Après avoir déposé le matériel dans un entrepôt proche de Krakovets, Laureen et ses amis se sont rendus à quelques kilomètres de là, dans un vaste hangar qui abritait des centaines de réfugiés. Un choc pour Laureen :


"Des lits de camps à n'en plus finir... Des gamins, des femmes enceintes... Des femmes qui pleurent, mais qui ne hurlent pas, c'est très calme, et puis quelqu'un au micro qui parle en ukrainien de places. Il y a un QR code, on doit mettre le nombre de places que nous avons, et dans quel pays nous allons. Et on a décidé de faire aussi le côté manuel : prendre une grande feuille blanche, qu'on surélève... On a tourné dans ce grand hangar pendant trois heures, pour trouver des personnes... On est tombé sur une famille, qui ne parlait pas français : elle m'a passé son portable, et m'a passé la personne qui parlait français dans sa famille, qui m'a dit "Est-ce que vous pourriez les ramener à Orléans" parce qu'elle a sa mère là-bas."

Titre :Laureen

Crédit :Yann Launay

Peu de candidats au départ vers la France 


Laureen pensait ramener une douzaine d'Ukrainiens jusqu'en Bretagne, mais au final ce sont sept personnes qui ont pris place dans les vans, et qui ont été déposées, pour l'une à Francfort, en Allemagne, et pour les autres à Orléans, où réside un de leurs parents.
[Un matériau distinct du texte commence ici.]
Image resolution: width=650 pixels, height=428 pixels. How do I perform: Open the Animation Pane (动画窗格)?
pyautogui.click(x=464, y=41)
En fait, parmi les réfugiés accueillis dans ce centre polonais, les candidats au départ vers la France étaient peu nombreux, comme l'explique Laureen à Yann Launay :


"Les Ukrainiens ne veulent pas forcément venir en France, ils veulent rester près de chez eux, ils veulent surtout rentrer chez eux, donc (il y a la ) volonté de rester pas trop loin... Et puis la Bretagne c'est l'autre bout de la France, donc c'est encore plus loin... Et je pense que les Ukrainiens ne réalisent pas la situation. Ils ne réalisent pas que peut-être qu'ils ne rentreront pas demain dans leur pays : je pense qu'ils espèrent tous que ça dure une semaine encore et qu'ils puissent rentrer. C'est quelque chose que l'on a énormément ressenti sur place..."

Titre :Laureen

Crédit :Yann Launay

Mission accomplie


Même si Laureen et ses amis sont rentrés seuls à Lorient, la mission est accomplie : les dons ont été livrés au plus près des besoins, et sept Ukrainiens ont été déposés à Francfort et Orléans, où ils ont pu retrouver des proches. A Orléans, l'émotion a été vive au moment de déposer 6 membres d'une même famille : une femme d'une trentaine d'année, une femme âgée et quatre jeunes enfants :


"On ne parle pas dans ces moments-là, il n'y a pas de mots... On s'est serrés dans les bras... et par contre sa mère depuis hier me mitraille de messages d'amour... On gardera le lien, c'est une évidence. Là, j'arrive en France pour déposer les véhicules que j'ai loué, et je vois des gens hyper aigris, et je me dis : ils ne se rendent pas compte de la chance qu'ils ont finalement. Je me sens vivante, d'avoir accompli cette mission, ça donne du sens... Je me dis que demain, ça pourrait nous arriver en France, ou à notre progéniture. C'est plutôt dans un échange d'entraide que je l'ai fait. Mais je n'y retournerai pas : j'ai un enfant, et mon entreprise... Mais je sais qu'il y a bon nombre de personnes qui m'ont contactée pour retourner, et je pourrai remettre cette logistique en place volontiers."